Query with single SELECT and combined ROW_NUMBER usage. This query uses a TOP clause to limit the resultset to fetch. It has the ORDER BY placed inside the OVER() clause. This query fails, as it simply returns a set of duplicate rows. It's usable on SqlServer 2005's AdventureWorks catalog.

WITH __actualSet AS
(
    SELECT DISTINCT TOP 9 [Product].[ProductID], 
    Name, [ProductNumber], [MakeFlag], 
    [FinishedGoodsFlag], [Color], [SafetyStockLevel], 
    [ReorderPoint], [StandardCost], [ListPrice], 
    [Size], [SizeUnitMeasureCode], 
    [WeightUnitMeasureCode], [Weight],
    [DaysToManufacture], [ProductLine], [Class], 
    [Style], [ProductSubcategoryID], [ProductModelID], 
    [SellStartDate], [SellEndDate], [DiscontinuedDate], 
    [rowguid], [Product].[ModifiedDate], 
    ROW_NUMBER() OVER(ORDER BY [Product].[ProductID] ASC) AS __rowcnt
    FROM
    [Production].[Product] INNER JOIN [Purchasing].[PurchaseOrderDetail]
    ON [Product].[ProductID]=[Purchasing].[PurchaseOrderDetail].[ProductID]
    WHERE
    [Purchasing].[PurchaseOrderDetail].[OrderQty] = 60
)
SELECT * FROM __actualSet WHERE [__rowcnt] > 4 AND [__rowcnt] <= 8
ORDER BY [__rowcnt] ASC

This query is a paging version of this query:
SELECT DISTINCT [Product].[ProductID], Name, 
    [ProductNumber], [MakeFlag], [FinishedGoodsFlag], 
    [Color], [SafetyStockLevel], [ReorderPoint], 
    [StandardCost], [ListPrice], [Size], 
    [SizeUnitMeasureCode], [WeightUnitMeasureCode], [Weight],
    [DaysToManufacture], [ProductLine], [Class], 
    [Style], [ProductSubcategoryID], [ProductModelID], 
    [SellStartDate], [SellEndDate], [DiscontinuedDate], 
    [rowguid], [Product].[ModifiedDate]
FROM
    [Production].[Product] INNER JOIN [Purchasing].[PurchaseOrderDetail]
    ON [Product].[ProductID]=[Purchasing].[PurchaseOrderDetail].[ProductID]
WHERE
    [Purchasing].[PurchaseOrderDetail].[OrderQty] = 60
ORDER BY [Product].[ProductID] ASC

The paging query is what most o/r mappers, including ours, would generate (or thereabout), except of course the hard-coded values which would be parameters, but you get the idea. Some minor details differ here and there between O/R mappers, but the idea is the same overall.

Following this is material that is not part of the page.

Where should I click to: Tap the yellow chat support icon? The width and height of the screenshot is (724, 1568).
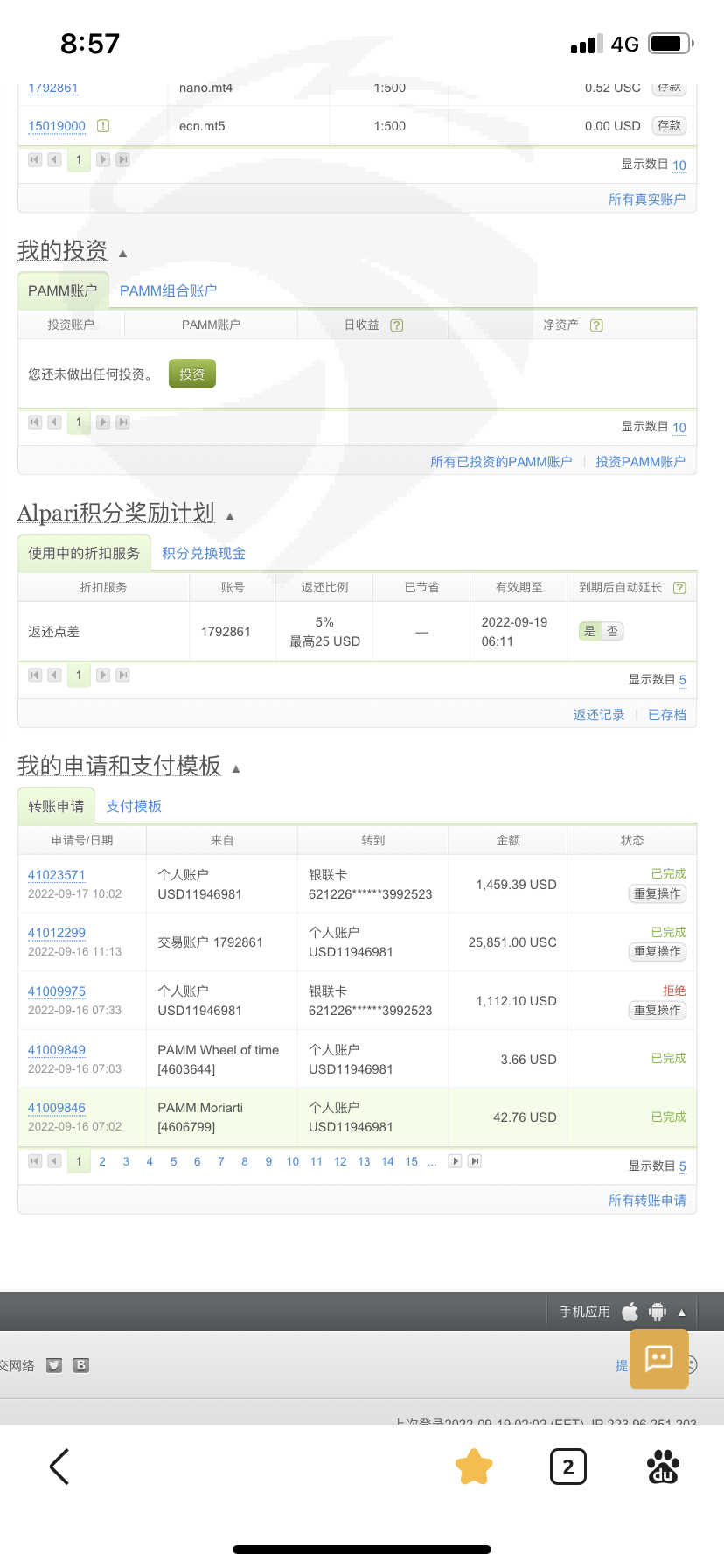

However, a paging query which doesn't work is of course not what we want. Furthermore we want a generic wrapper, so we simply can feed it a query, any query, and page over it. Well, it seems that generic wrapper is possible. The key is that the ORDER BY clause of the original query shouldn't be used in the ROW_NUMBER's OVER clause, but should be left in the query itself and a wrapper SELECT statement should be used. The query above with the wrapper then looks like: (we use a trick to avoid OVER() to throw an exception, by simply passing a timestamp. This is a common way to work around the issue of having to specify a sort clause). We'll retrieve the same page, the second page with a size of 4:

WITH __actualSet AS 
( 
    SELECT *, 
        ROW_NUMBER() OVER (ORDER BY CURRENT_TIMESTAMP) AS __rowcnt 
    FROM 
    (
        SELECT DISTINCT TOP 9 [Product].[ProductID], Name, 
            [ProductNumber], [MakeFlag], [FinishedGoodsFlag], 
            [Color], [SafetyStockLevel], [ReorderPoint], 
            [StandardCost], [ListPrice], [Size], 
            [SizeUnitMeasureCode], [WeightUnitMeasureCode], 
            [Weight], [DaysToManufacture], [ProductLine], 
            [Class], [Style], [ProductSubcategoryID], [ProductModelID], 
            [SellStartDate], [SellEndDate], [DiscontinuedDate], 
            [rowguid], [Product].[ModifiedDate]
        FROM
            [Production].[Product] INNER JOIN [Purchasing].[PurchaseOrderDetail]
            ON [Product].[ProductID]=[Purchasing].[PurchaseOrderDetail].[ProductID]
        WHERE
            [Purchasing].[PurchaseOrderDetail].[OrderQty] = 60
        ORDER BY [Product].[ProductID] ASC
    ) AS _tmpSet
) 
SELECT * FROM __actualSet 
WHERE [__rowcnt] > 4 AND [__rowcnt] <= 8 
ORDER BY [__rowcnt] ASC

With this query, we can create a (more or less) generic wrapper query to page any other select statement, with one minor restriction: the SELECT statement to page has to have TOP specified, if it has an ORDER BY (which is logical, as paging over unsorted data is meaningless). This however brings the wrapper very close to a generic wrapper, the only thing that should be inserted is a TOP clause. The final wrapper looks like:

WITH __actualSet AS 
( 
    SELECT *, 
        ROW_NUMBER() OVER (ORDER BY CURRENT_TIMESTAMP) AS __rowcnt 
    FROM 
    (
        -- the query to page here
    ) AS _tmpSet
) 
SELECT * FROM __actualSet 
WHERE [__rowcnt] > @rownumberLastRowOfPreviousPage 
    AND [__rowcnt] <= @rownumberLastRowOfPage
ORDER BY [__rowcnt] ASC

Of course the WHERE clause with the __rowcnt, that's up to you. What's key is that the numbering of the rows starts with 1. I used this particular predicate expression but there are more possible, as long as you filter on the right rows.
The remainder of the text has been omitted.